You see, Jesus is gathering community and inviting hope and building a world on a different basis than family and tribe.  Like a good builder or a good commander, he looks realistically at what is needed to get the job done that needs to be done, and he knows the ways of family and tribe won’t do it.  Won’t be sufficient.  Will fall short at some critical point.

He understands the way of God the potter, and like his father he is committed to working with what is, and with all of what is.  No longer building arks to save a select few and let the rest drown.  Rather, sitting down at a wheel with the whole lump of creation turning before him, being shaped and reshaped all together in his hands, being broken down and given a new shape when needed and when the old shape no longer works.  Working and turning, turning and re-shaping, re-shaping and re-forming and re-integrating all that is, towards some constantly evolving and emerging and re-emerging good thing.


So I wonder if what he’s saying, when he tells the crowd, “Whoever comes to me and does not hate his father and mother, wife and children, and so on … cannot be my disciple” is maybe two things.

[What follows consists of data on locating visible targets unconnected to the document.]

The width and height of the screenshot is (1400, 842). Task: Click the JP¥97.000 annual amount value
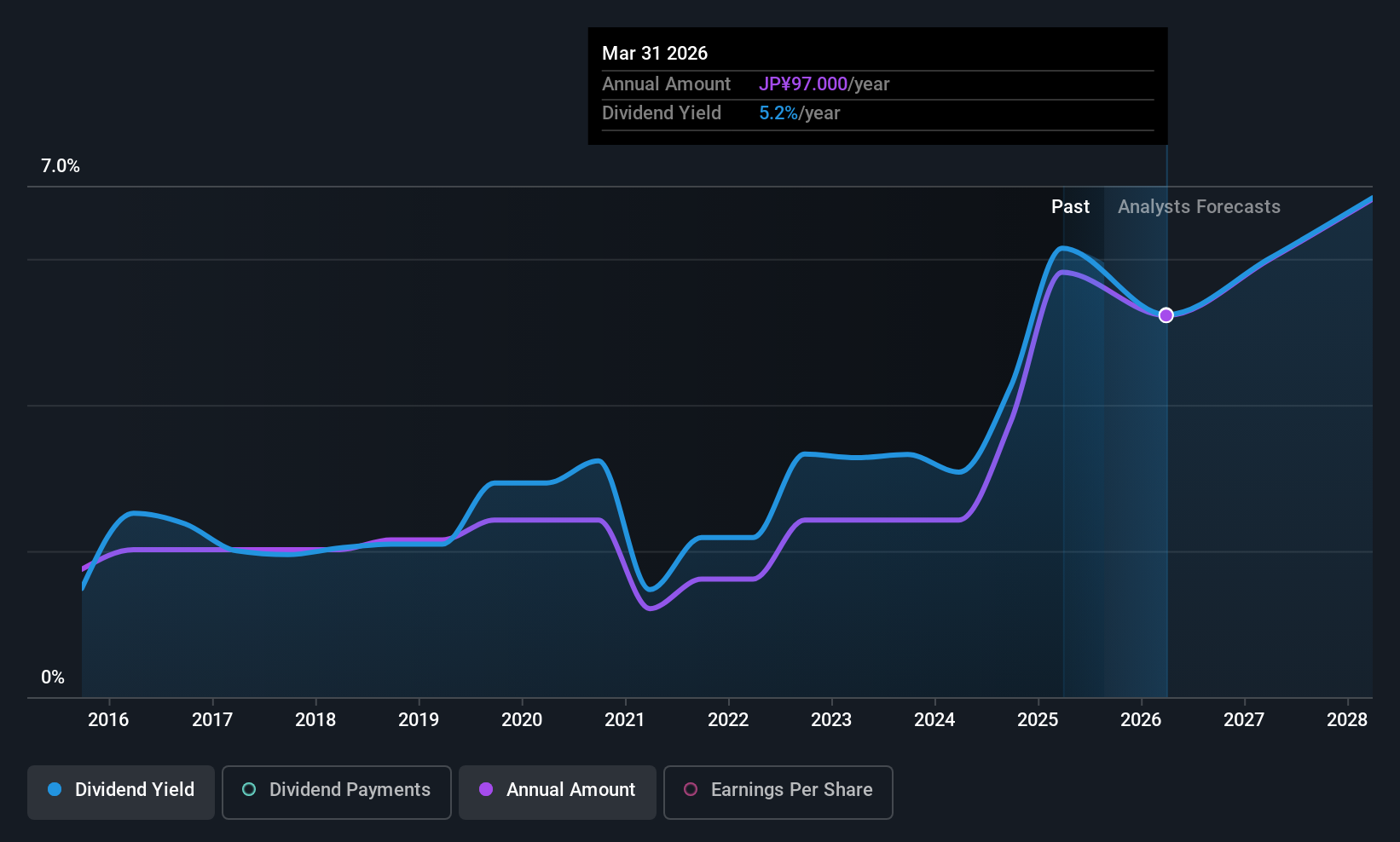coord(803,84)
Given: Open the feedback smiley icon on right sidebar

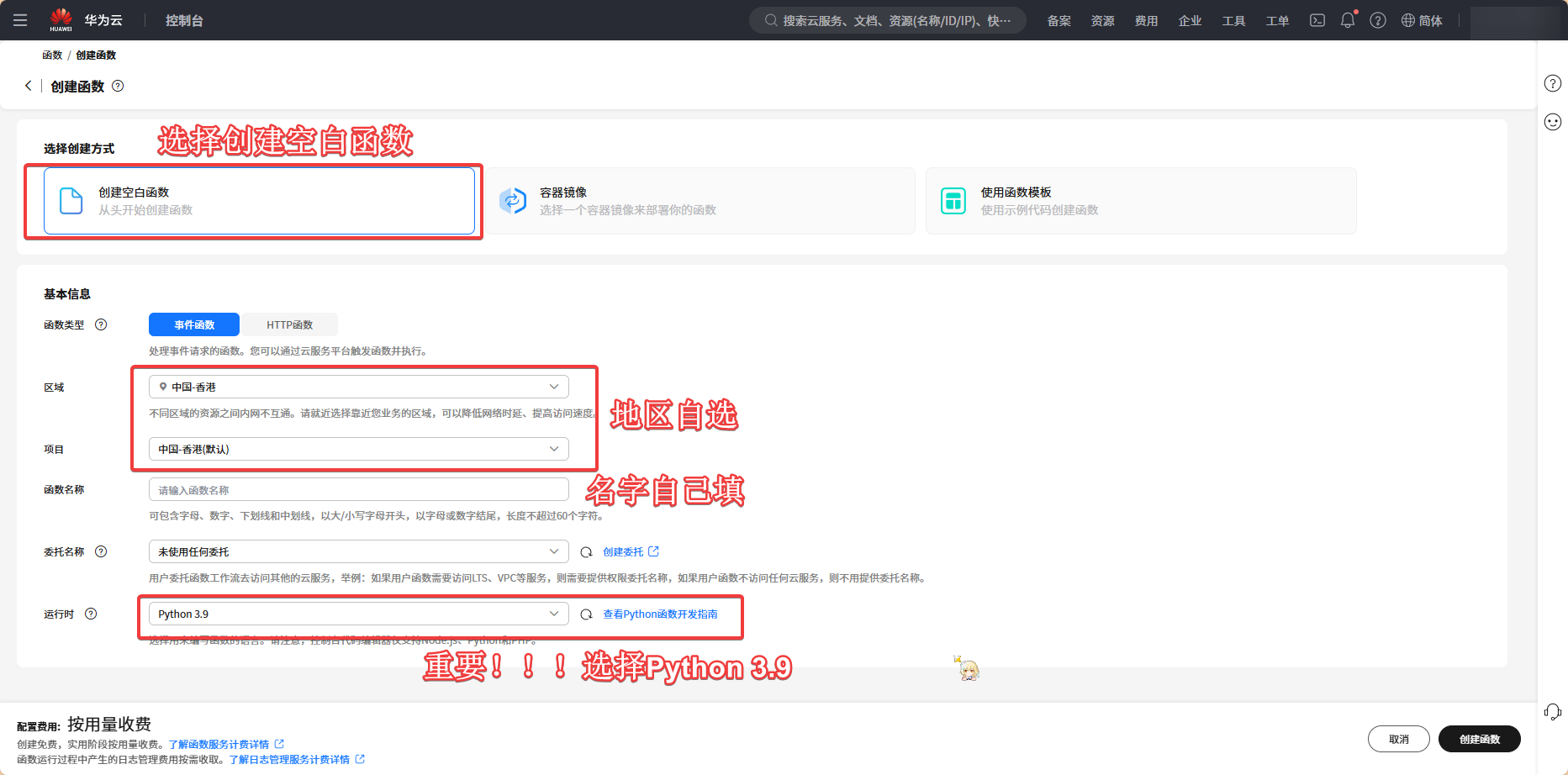Looking at the screenshot, I should point(1553,122).
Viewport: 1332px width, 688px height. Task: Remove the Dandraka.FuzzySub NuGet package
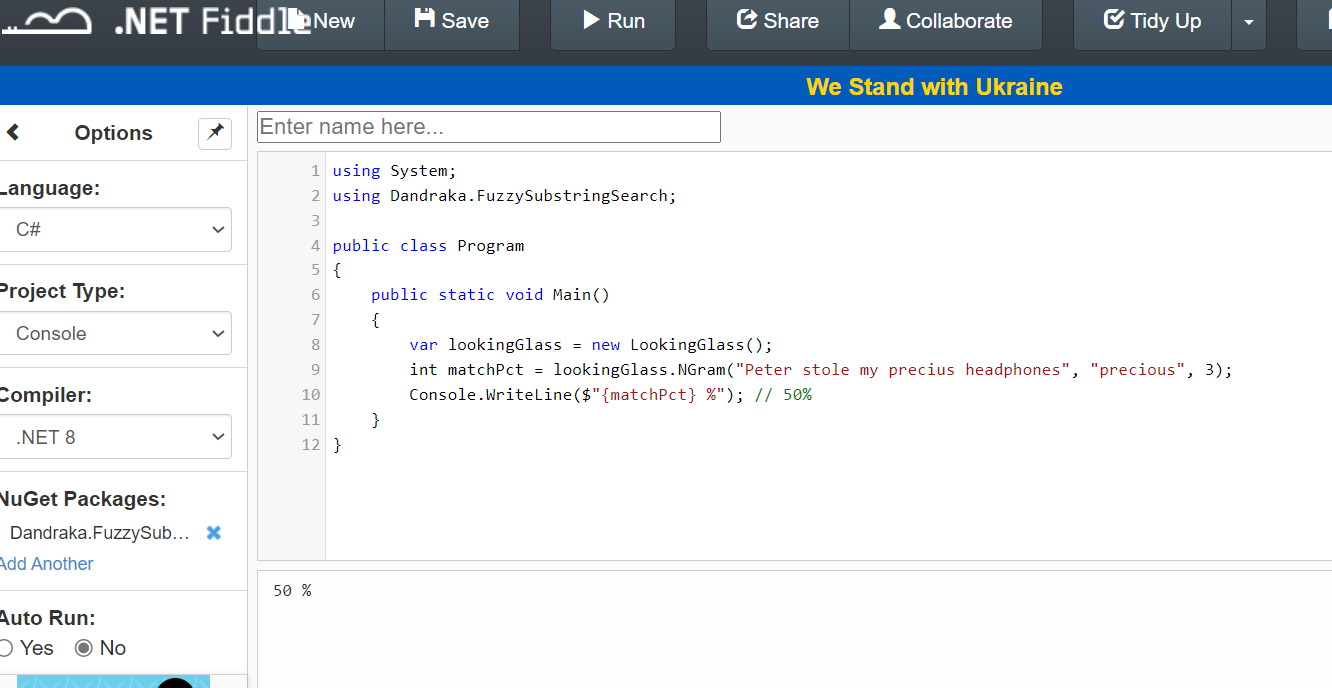213,533
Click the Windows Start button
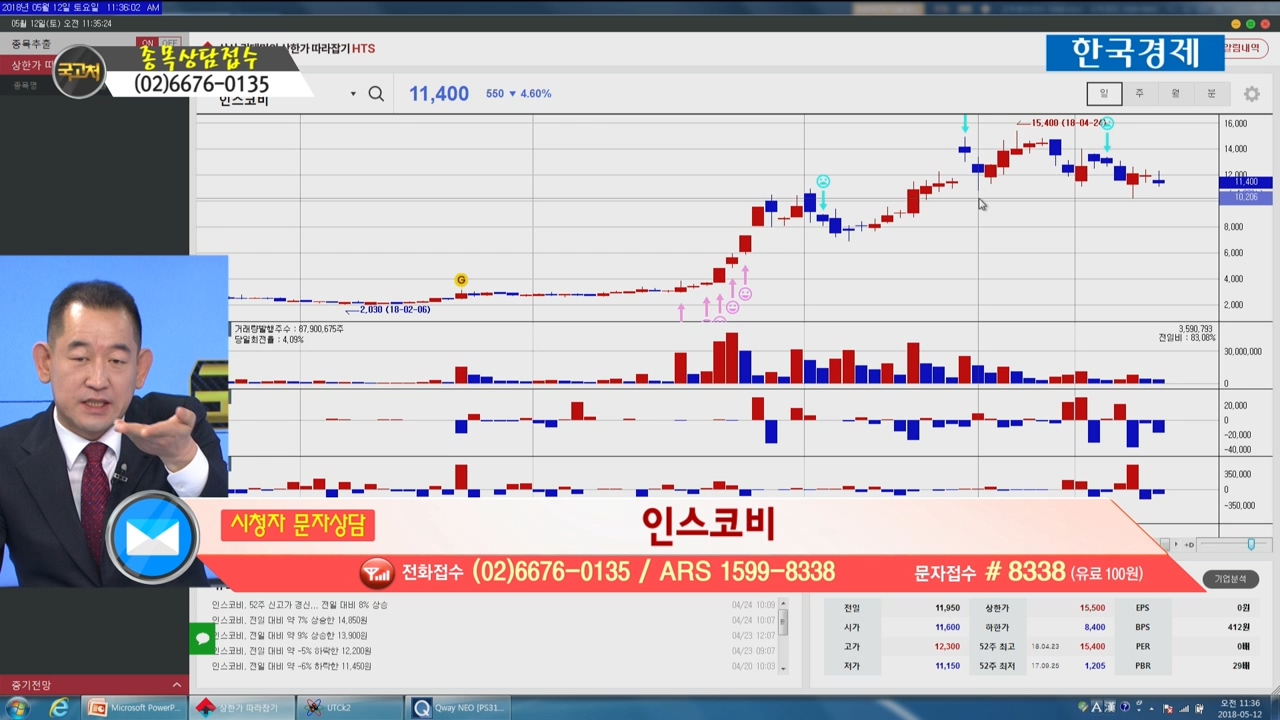 [x=18, y=708]
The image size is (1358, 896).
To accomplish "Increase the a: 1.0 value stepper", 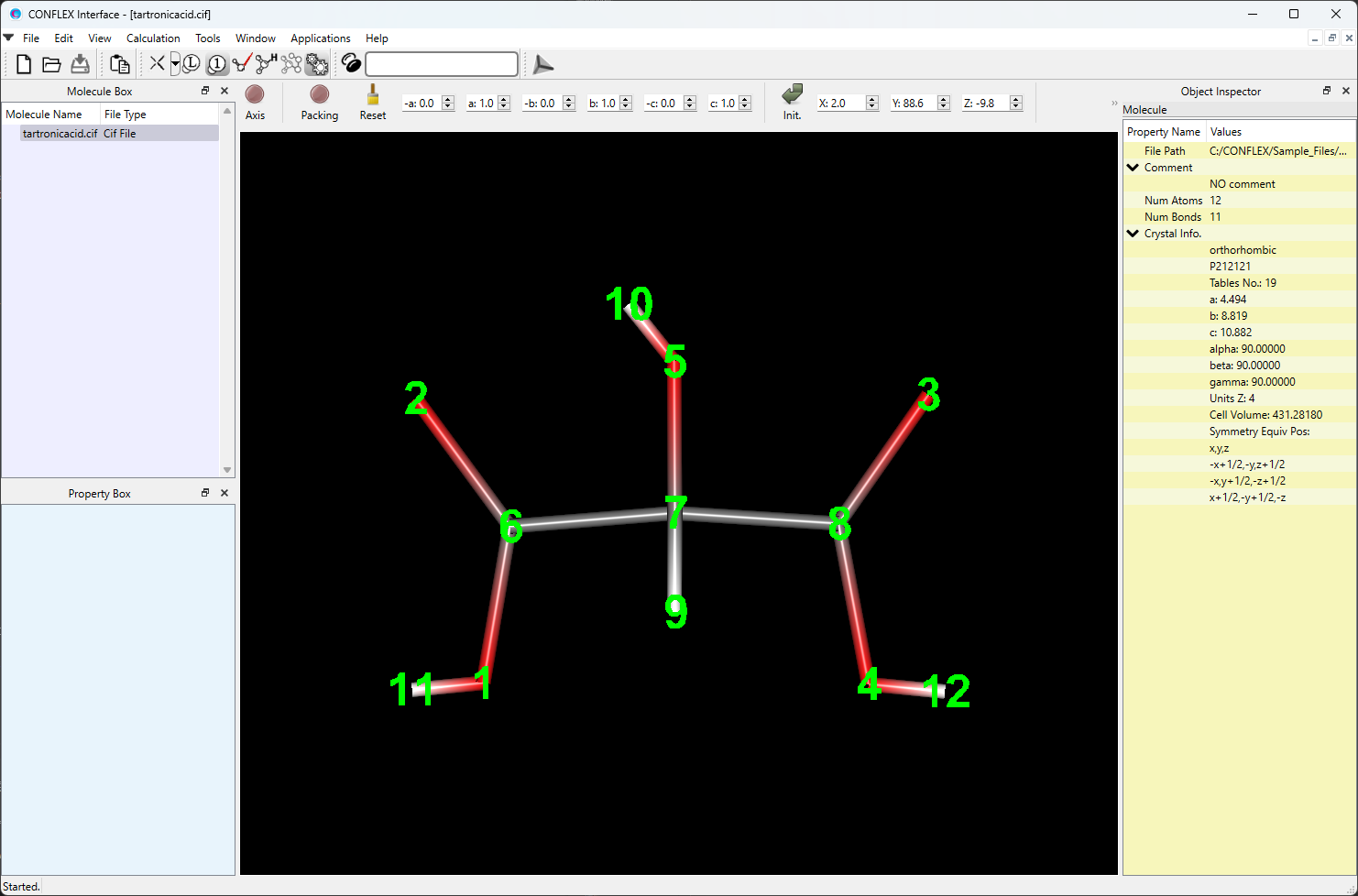I will point(503,98).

One is an invitation to join him in building the world together on something more than, bigger than, better than just family and tribe – letting us know there are better, more appropriate and more helpful ways of resolving the problem of evil in the world than just building an ark and kicking the ladder away when we think it’s time.

And the other is an encouragement; not a judgement that if we don’t live and think his way we are lost, but instead a gentle reminder that when we honestly don’t, honestly can’t yet follow him and live fully into his way of making the world work, can't at some point act and speak and live fully as a disciple, we are not therefore thrown off the boat and thrown out of the lump of humanity that’s being worked with.  Rather, we’re still on the wheel, still part of the whole, still being worked on, shaped and re-shaped by life, by others, by God.  Still in process of potting and being potted.  Definitely still, along with everyone else, part of whatever God is making of us all.

Because God no longer sends floods and tells us to build arks to save just a few from the deluge.  Rather, God sits down at the wheel and works with the whole mess that’s called into being here together.  Patiently, creatively, redemptively shaping, re-shaping and re-shaping again what we need to be, to be good all together.